Bento XVI reagiu vivamente ao argumento. Embora coordene esses seminários anuais desde 1977, sempre deixa que outros se manifestem antes dele, guardando seu comentário para o final. Porém o padre Fessio recorda, surpreso, que o Papa não se conteve ao ouvir a análise de Fazlur Rahman:
Que eu me lembre, essa foi a primeira vez que ele se manifestou imediatamente. E ainda estou impressionado com isso, com o poder de suas palavras. (...) O Santo Padre, com aquela calma maravilhosa e aquela sua clareza, disse "bem, há um problema fundamental nessa análise, porque", explicou, "na tradição islâmica, Deus deu Sua palavra a Maomé, mas ela é uma palavra eterna. Ela não é a palavra de Maomé. Ela vale por toda a eternidade tal como está. Não há possibilidade nenhuma de a adaptar ou interpretar".
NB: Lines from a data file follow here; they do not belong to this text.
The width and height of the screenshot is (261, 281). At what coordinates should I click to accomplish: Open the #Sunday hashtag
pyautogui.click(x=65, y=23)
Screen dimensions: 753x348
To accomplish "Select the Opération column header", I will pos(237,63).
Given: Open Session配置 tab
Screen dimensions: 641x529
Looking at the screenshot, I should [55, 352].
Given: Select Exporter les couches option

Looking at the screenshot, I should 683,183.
Essa diferença primordial, continuou o Papa Bento XVI, distingue o Islã do Cristianismo e do Judaísmo. Nas duas últimas religiões, "Deus agiu através de Suas criaturas. E assim, não se tem unicamente a palavra de Deus, mas a palavra de Isaías, não só a palavra de Deus, mas a palavra de Marcos. Deus usou Suas criaturas humanas e as inspirou a levar Sua palavra ao mundo". Judeus e cristãos "podem pegar o que é bom" em suas tradições e moldá-lo depois. Em outras palavras, há "uma lógica interna na Bíblia cristã que permite e exige que se a adapte e aplique a novas situações".
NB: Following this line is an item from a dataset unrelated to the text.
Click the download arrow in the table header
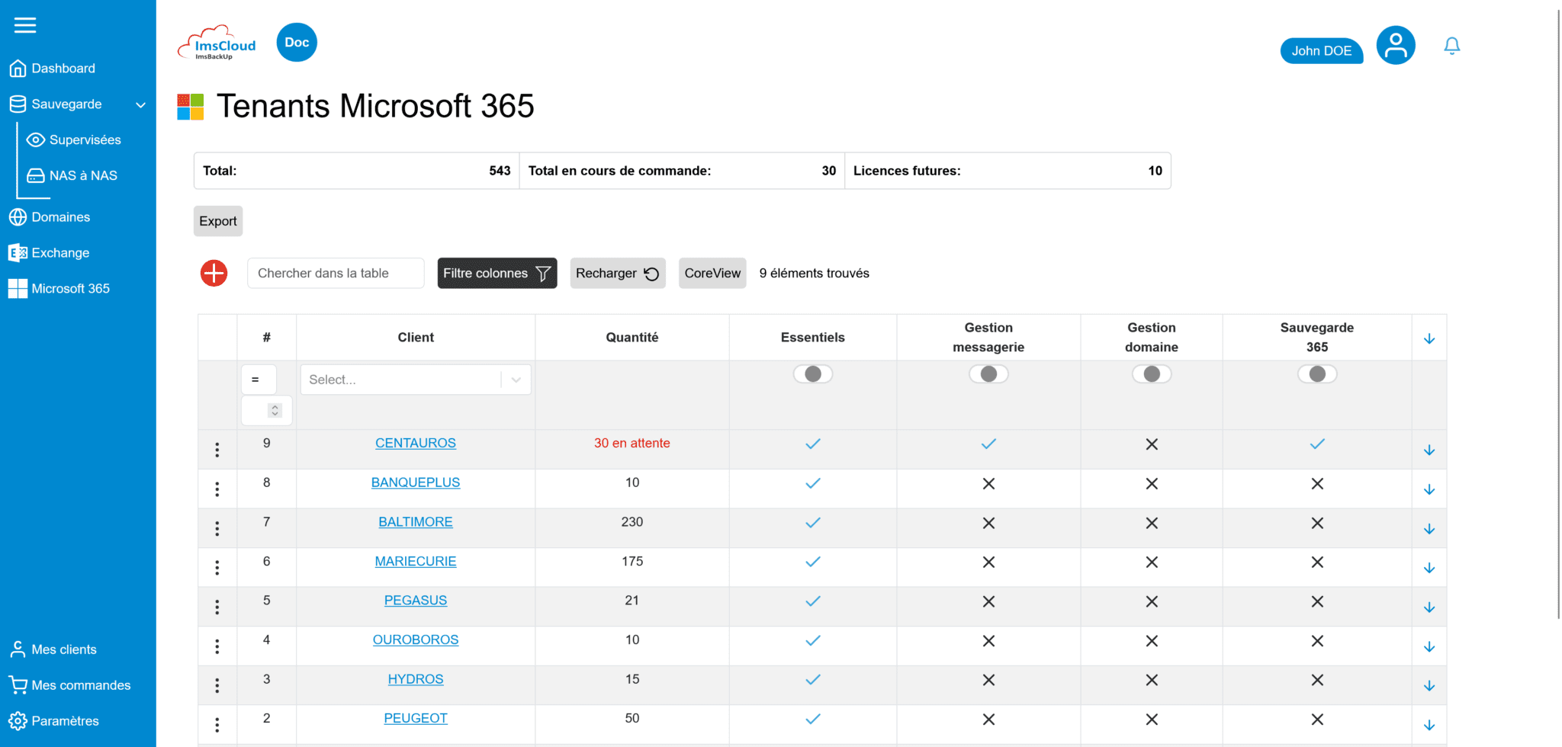The width and height of the screenshot is (1562, 747). pyautogui.click(x=1429, y=338)
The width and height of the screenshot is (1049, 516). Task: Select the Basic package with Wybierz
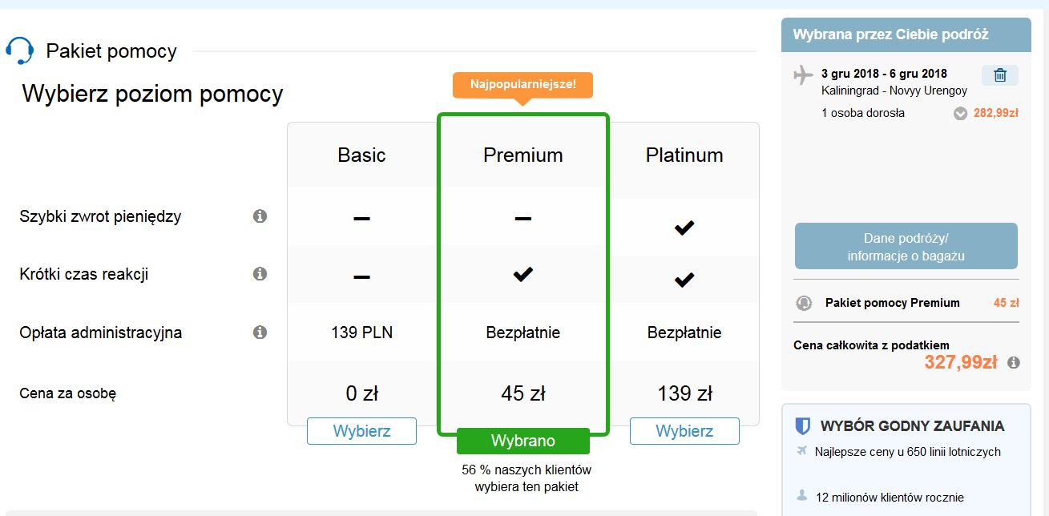(x=361, y=431)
Enquanto a Bíblia, para Bento XVI, é a "palavra de Deus que chega através de uma comunidade humana", ele entende o Alcorão como "algo caído do Céu, que não pode ser adaptado ou aplicado". Essa imutabilidade tem implicações relevantes: ela significa que "o Islã emperrou. Está preso a um texto que não pode adaptar".
O surpreendente relato do padre Fessio merece duas observações. Primeiro, os comentários foram dirigidos a ex-alunos em um seminário privado, e não em público. Como frisa Spengler, do Asia Times, até o Papa "precisa sussurrar" quando fala do Islã. Sinal dos tempos.
Segundo, devo registrar aqui o meu respeitoso desacordo. O Alcorão pode, sim, ser interpretado. Na verdade, os muçulmanos não interpretam menos o Alcorão que os judeus e cristãos interpretam a Bíblia, e essas interpretações não se modificam menos ao longo do tempo. O Alcorão, assim como a Bíblia, tem uma história.
Considerem, a esse respeito, o pensamento original do teólogo sudanês Mahmud Muhammad Taha (1909-85). Taha constrói sua análise a partir da divisão convencional do Alcorão em duas partes. Os versos iniciais foram revelados quando Maomé era um profeta sem importância que vivia em Meca, e eles tendem a ser cosmológicos. Os versos mais recentes foram revelados quando Maomé governava Medina e eles contêm muitas sentenças específicas. Eventualmente, essas determinações serviram de base para a Sharia, ou lei islâmica.
Taha afirma que as sentenças alcorânicas aplicavam-se apenas a Medina, não a outras épocas e lugares. Ele esperava que os muçulmanos modernos deixassem tais preceitos de lado e vivessem de acordo com os princípios gerais revelados em Meca. Se as idéias de Taha fossem aceitas, seria o fim de quase toda a Sharia, e logo, o fim das leis ultrapassadas relativas à guerra, ao roubo e às mulheres. Os muçulmanos, então, poderiam se modernizar mais rapidamente.
Mesmo sem adotarem um plano grandioso como o que Taha propõe, os muçulmanos caminham aos poucos nessa direção. No Irã reacionário, por exemplo, as cortes islâmicas romperam a tradição religiosa e agora concedem às mulheres o direito de requerer o divórcio e a um cristão assassinado uma indenização igual à prevista para um muçulmano morto nas mesmas circunstâncias.
Como tudo indica, o Islã não estagnou. Mas será necessário um esforço gigantesco para o recolocar em movimento.